**MATERIAL FOR THIS EXERCISE**
►

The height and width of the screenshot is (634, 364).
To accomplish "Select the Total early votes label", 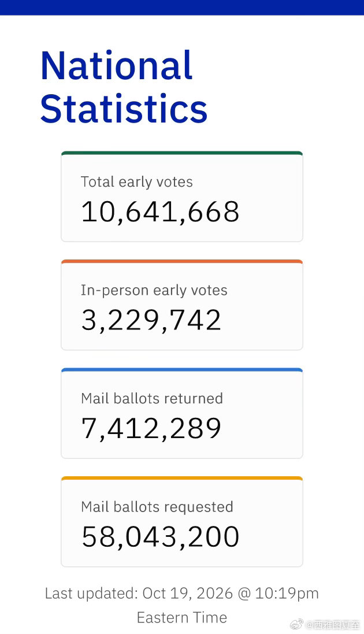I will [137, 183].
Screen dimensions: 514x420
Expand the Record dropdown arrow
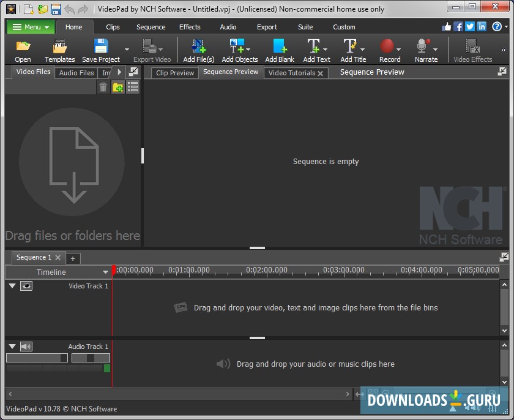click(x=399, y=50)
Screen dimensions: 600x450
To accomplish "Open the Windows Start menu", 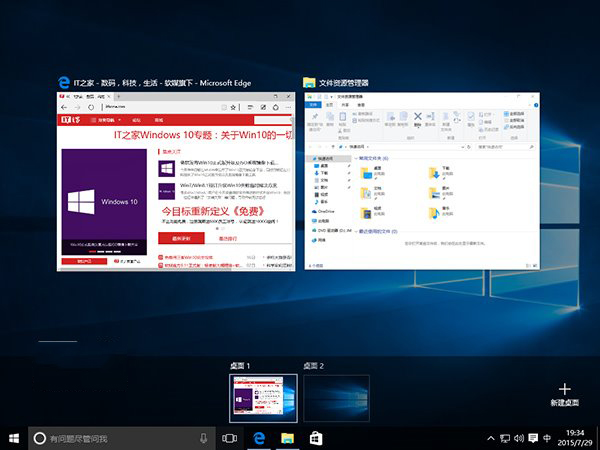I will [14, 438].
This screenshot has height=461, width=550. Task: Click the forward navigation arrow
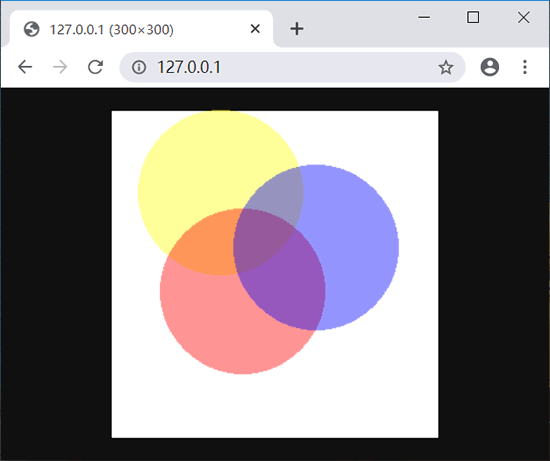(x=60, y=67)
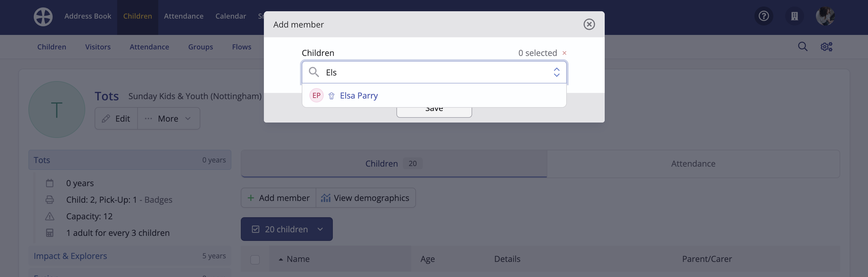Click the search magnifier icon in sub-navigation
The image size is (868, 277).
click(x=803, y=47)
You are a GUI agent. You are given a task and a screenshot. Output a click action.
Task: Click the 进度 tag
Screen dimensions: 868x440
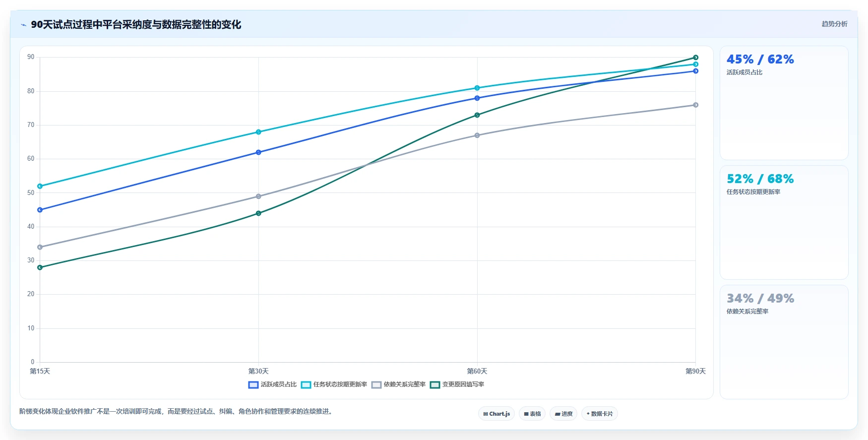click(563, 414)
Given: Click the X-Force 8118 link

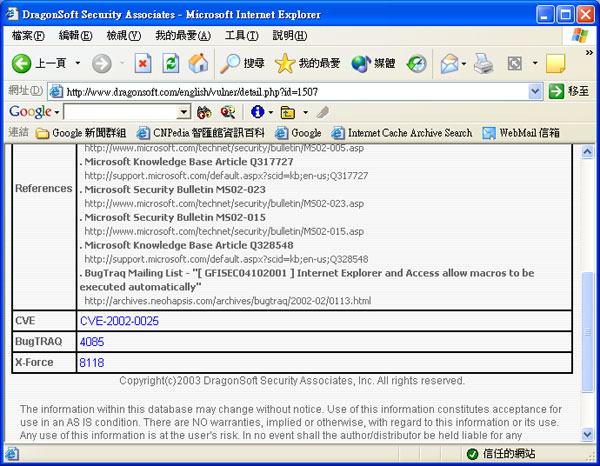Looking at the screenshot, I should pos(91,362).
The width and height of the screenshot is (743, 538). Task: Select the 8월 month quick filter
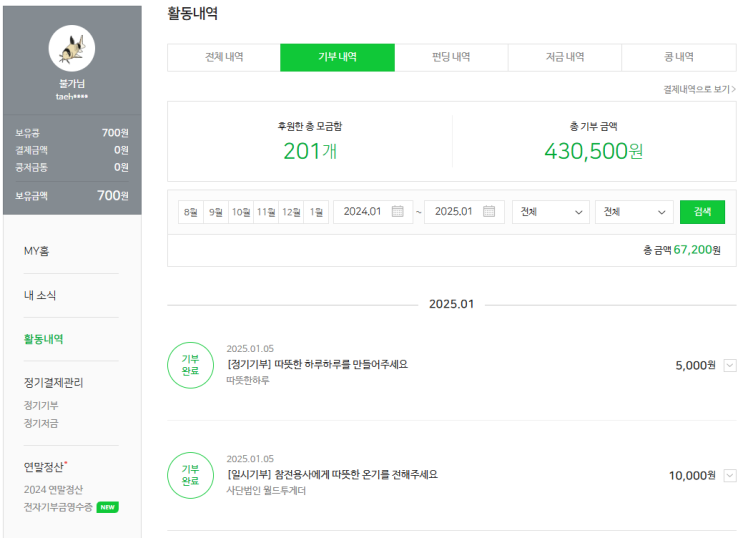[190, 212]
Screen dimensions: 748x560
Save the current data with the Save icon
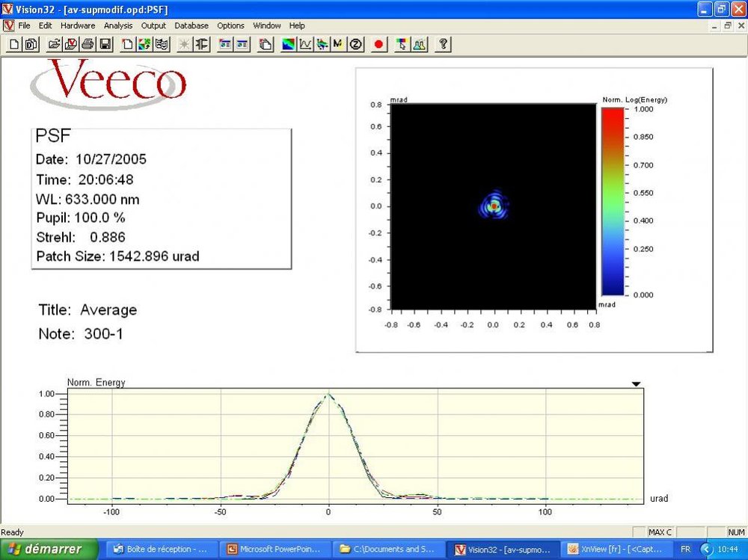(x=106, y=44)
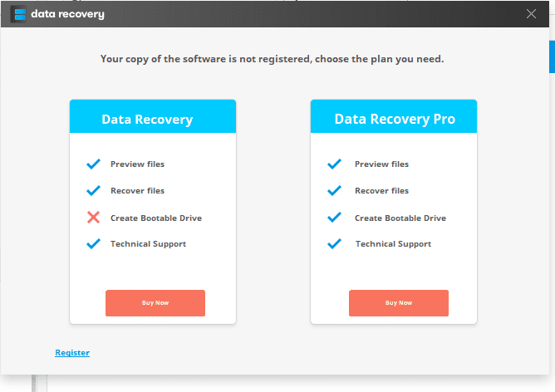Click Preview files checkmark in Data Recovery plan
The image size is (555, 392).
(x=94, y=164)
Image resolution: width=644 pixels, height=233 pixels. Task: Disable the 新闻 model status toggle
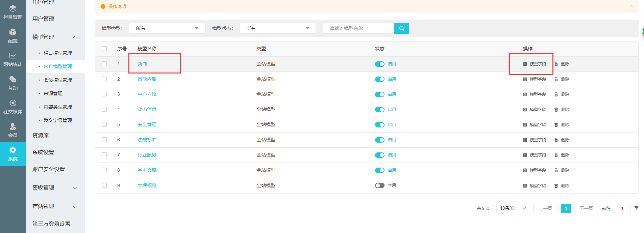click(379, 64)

◄

Drop the pictures, then write out only the lines running from the one containing "The width and" through the last line above, both included, exactly.

**TASK ANSWER**
The width and height of the screenshot is (743, 538). Task: Select the 8월 month quick filter
[190, 212]
Screen dimensions: 748x560
Save the current data with the Save icon
(x=106, y=44)
Click Preview files checkmark in Data Recovery plan
The image size is (555, 392).
(x=94, y=164)
Image resolution: width=644 pixels, height=233 pixels. Task: Disable the 新闻 model status toggle
click(379, 64)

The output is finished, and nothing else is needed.